Intranasal delivery is a different strategy. It uses direct pathways from the nose to the brain. This method can bypass both the blood-brain barrier and the blood-retina barrier. It offers a way to deliver therapeutic molecules more directly to the optic nerve and retinal ganglion cells.

Dompé’s intranasal platform is based on preclinical evidence supporting intranasal delivery. This approach allows long-studied neurotrophins like NGF to be tested in disease settings that were previously out of reach.

Measuring Meaningful Outcomes in Neuro-Ophthalmology Trials

In neuro-ophthalmology trials, demonstrating benefit requires outcomes that reflect how patients live their daily lives and how doctors evaluate disease progression. 

As Dr. Enayetallah noted, functional vision must be evaluated from more than one angle. “You want to look at things like best-corrected visual acuity… [but] it’s really important to look at both visual acuity, the sharpness, but also the visual field, how much of the world patients can see.” Loss of peripheral vision, even if central acuity remains intact, can still qualify as legal blindness and greatly restrict independence. 

To support these functional measures, structural endpoints clarify whether a treatment is affecting the underlying neural issue. Imaging tools like optical coherence tomography (OCT) let researchers examine retinal layers and optic nerve fibers in detail, revealing information about neuronal health. When structural findings can be aligned with changes in visual acuity or visual field, they offer clinicians and researchers a clearer understanding of therapeutic effect.

This combination of functional and structural endpoints allows for a more thorough assessment of neuroprotective and reparative approaches in optic nerve disease.

Regulatory Innovation and the Impact of the FDA’s CNPV Program

Dompé’s selection into the FDA’s CNPV program represents formal recognition of both the severity of NAION and the absence of available therapies. 

Among just nine programs chosen in the pilot’s first round, Dompé was the only company advancing an ophthalmic indication.

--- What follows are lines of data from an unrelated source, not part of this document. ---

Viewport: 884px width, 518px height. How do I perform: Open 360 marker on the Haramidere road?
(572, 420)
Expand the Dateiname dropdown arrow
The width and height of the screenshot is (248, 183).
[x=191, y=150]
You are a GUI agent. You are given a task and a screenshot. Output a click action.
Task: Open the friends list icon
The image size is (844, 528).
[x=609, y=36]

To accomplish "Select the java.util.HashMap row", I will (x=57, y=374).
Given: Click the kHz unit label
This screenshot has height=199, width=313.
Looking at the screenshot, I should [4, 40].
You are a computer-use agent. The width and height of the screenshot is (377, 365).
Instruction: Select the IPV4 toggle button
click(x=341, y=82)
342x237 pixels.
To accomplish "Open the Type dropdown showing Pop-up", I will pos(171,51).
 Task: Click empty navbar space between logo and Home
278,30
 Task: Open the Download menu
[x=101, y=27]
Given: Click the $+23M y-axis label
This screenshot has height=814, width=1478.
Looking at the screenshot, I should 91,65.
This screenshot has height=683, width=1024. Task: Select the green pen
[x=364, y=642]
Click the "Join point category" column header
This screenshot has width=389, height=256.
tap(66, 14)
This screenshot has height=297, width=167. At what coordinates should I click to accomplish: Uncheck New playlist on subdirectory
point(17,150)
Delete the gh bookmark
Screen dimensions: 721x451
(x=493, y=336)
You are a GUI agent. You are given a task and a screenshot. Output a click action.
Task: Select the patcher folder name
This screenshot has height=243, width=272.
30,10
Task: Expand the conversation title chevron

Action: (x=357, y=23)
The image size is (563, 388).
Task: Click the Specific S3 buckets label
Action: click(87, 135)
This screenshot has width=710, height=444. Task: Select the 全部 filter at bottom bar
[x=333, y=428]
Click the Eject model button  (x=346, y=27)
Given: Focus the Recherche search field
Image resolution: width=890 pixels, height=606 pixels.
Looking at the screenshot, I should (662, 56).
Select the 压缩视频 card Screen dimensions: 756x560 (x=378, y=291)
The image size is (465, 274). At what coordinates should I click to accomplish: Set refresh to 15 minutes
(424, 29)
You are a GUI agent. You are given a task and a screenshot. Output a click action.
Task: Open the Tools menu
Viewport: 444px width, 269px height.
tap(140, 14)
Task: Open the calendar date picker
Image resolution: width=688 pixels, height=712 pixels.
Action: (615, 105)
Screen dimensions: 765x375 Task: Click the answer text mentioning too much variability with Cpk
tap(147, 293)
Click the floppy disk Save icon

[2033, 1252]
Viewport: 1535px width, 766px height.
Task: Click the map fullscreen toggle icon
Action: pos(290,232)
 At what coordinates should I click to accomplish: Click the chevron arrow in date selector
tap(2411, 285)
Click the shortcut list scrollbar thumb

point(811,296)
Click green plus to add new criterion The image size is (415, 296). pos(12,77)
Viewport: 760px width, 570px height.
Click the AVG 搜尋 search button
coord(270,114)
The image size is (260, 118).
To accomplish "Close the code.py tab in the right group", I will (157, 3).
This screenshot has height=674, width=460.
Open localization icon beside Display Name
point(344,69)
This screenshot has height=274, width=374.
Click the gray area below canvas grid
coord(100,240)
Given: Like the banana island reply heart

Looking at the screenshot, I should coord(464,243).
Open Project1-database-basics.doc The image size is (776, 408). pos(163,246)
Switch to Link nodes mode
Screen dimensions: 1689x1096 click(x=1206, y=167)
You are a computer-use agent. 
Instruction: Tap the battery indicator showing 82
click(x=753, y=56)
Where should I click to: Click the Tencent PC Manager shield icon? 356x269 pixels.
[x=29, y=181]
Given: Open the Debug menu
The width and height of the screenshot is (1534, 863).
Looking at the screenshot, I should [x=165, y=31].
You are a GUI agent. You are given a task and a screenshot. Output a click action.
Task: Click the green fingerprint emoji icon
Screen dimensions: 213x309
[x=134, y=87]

As Dr. Enayetallah explained, the designation reflects more than regulatory speed; it signals prioritization of an area long defined by limited options.

“It’s almost some sort of external validation of the unmet need and the seriousness of the condition,” he said.

 The voucher allows for a significantly shorter review timeline, reducing the typical 10 to 12 months to only one or two months. It also promotes closer and more ongoing communication with FDA review teams. 

For patients facing vision loss, which is often sudden and irreversible, this faster process has real-world effects. Early regulatory review may lead to quicker access to potential treatments in a condition where lost time often means lost function. 

Targeting Root Causes in Optic Neuropathy

Rather than focusing solely on managing downstream consequences of vision loss, Dr. Enayetallah frames Dompé’s approach as an effort to intervene at the level of underlying pathology. 

In conditions associated with aging and cardiometabolic disease, he noted that current care often addresses symptoms without altering the disease course. By contrast, neurotrophin-based approaches aim to preserve or restore physiological function at the site of neural injury.

“What we’re trying to do here in NAION is really a potentially disease-modifying treatment. We are trying to either stop or reverse the pathology and restore the physiological function,” he noted. This focus on treating the root cause marks a significant change in how optic neuropathies are treated. 

In addition to developing treatments, the program also raises awareness about a condition that has often been overlooked. 

Dr. Enayetallah pointed to the lack of visibility and advocacy in NAION compared with other diseases, adding that “by doing the work, in a way, we are almost a public health advocate for this disease area.” 

Through research and community engagement, these efforts can help improve the understanding and recognition of NAION in both clinical and public health circles.